People bitching about cups is bullshit. "Oh, I found this amazing looking recipe on the internet, but it's got measurements in cups, I can't possibly make it now, it's not as if the internet also has piss easy ways of converting cups to a measurement I'm familiar with." The usual reflex cheap anti-American bullshit, the complete faux mystification that cultures on separate continents might diverge over 500 years.

bgmnts

Simplest solution is to get those little cups/spoons that have the measurements in cups/tbsp/tsp and also ml on them.

So if a recipe calls for a cup of rice and 400ml of water it's no issue.

I was born in '75, and have absolutely no familiarity with pounds as a unit of weight. When people say their baby weighed 7lb 4oz, I have to try and divide that by 2.2 (and fuck the ounces, how many are there in a pound again anyway?) to get any sense of what it means.

The only Imperial measurements I relate to are miles, and feet and inches for a person's height I guess. But if I have to try and estimate a length, it's always back to cm, using my mental image of a 30cm ruler or a metre stick as a guide.

touchingcloth

Quote from: Gurke and Hare on September 07, 2021, 11:58:25 PM
People bitching about cups is bullshit. "Oh, I found this amazing looking recipe on the internet, but it's got measurements in cups, I can't possibly make it now, it's not as if the internet also has piss easy ways of converting cups to a measurement I'm familiar with." The usual reflex cheap anti-American bullshit, the complete faux mystification that cultures on separate continents might diverge over 500 years.

When it comes to baking - bread more so than cakes - cups are too imprecise a measurement.
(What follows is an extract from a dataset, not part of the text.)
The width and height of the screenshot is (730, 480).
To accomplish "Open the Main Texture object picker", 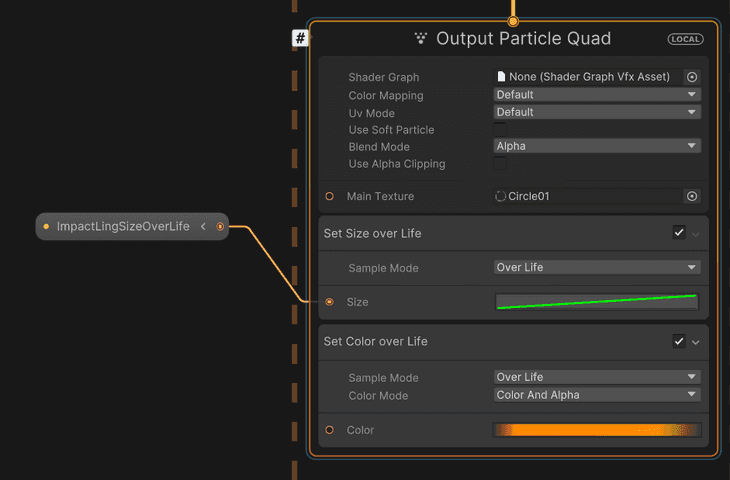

It's not that they're hard to use and convert when following a recipe, more that they make you think the person who wrote the recipe didn't know what they were talking about.

Being a bread wanker is equally as objectionable as being a cup Yank, so it's all a bit pyjamas/pyjamas.

Sebastian Cobb

Quote from: Gurke and Hare on September 07, 2021, 09:46:36 PM
Yeah, much better to have shitty British ones where you basically can't use any two adjacent burners because the pans will bang into each other.
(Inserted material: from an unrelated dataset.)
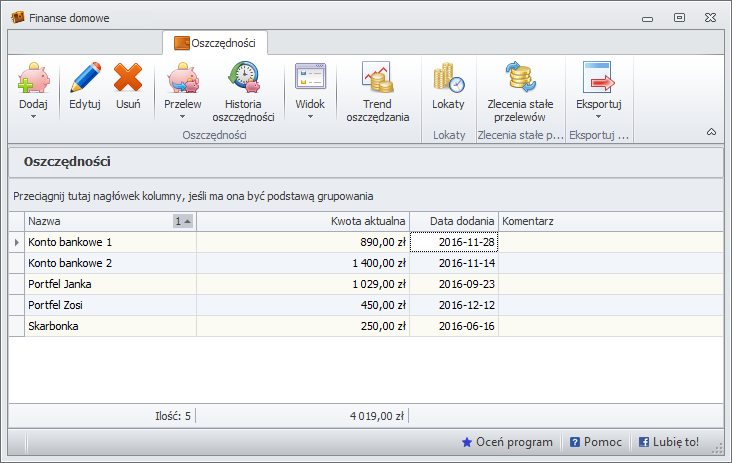
Task: Open Lokaty coins icon
Action: pyautogui.click(x=448, y=78)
The worst thing about American stoves is that a large proportion of them still seem to be using electric-coils or plates. Slow as shit.

Quote from: bgmnts on September 08, 2021, 12:00:24 AM
Simplest solution is to get those little cups/spoons that have the measurements in cups/tbsp/tsp and also ml on them.

So if a recipe calls for a cup of rice and 400ml of water it's no issue.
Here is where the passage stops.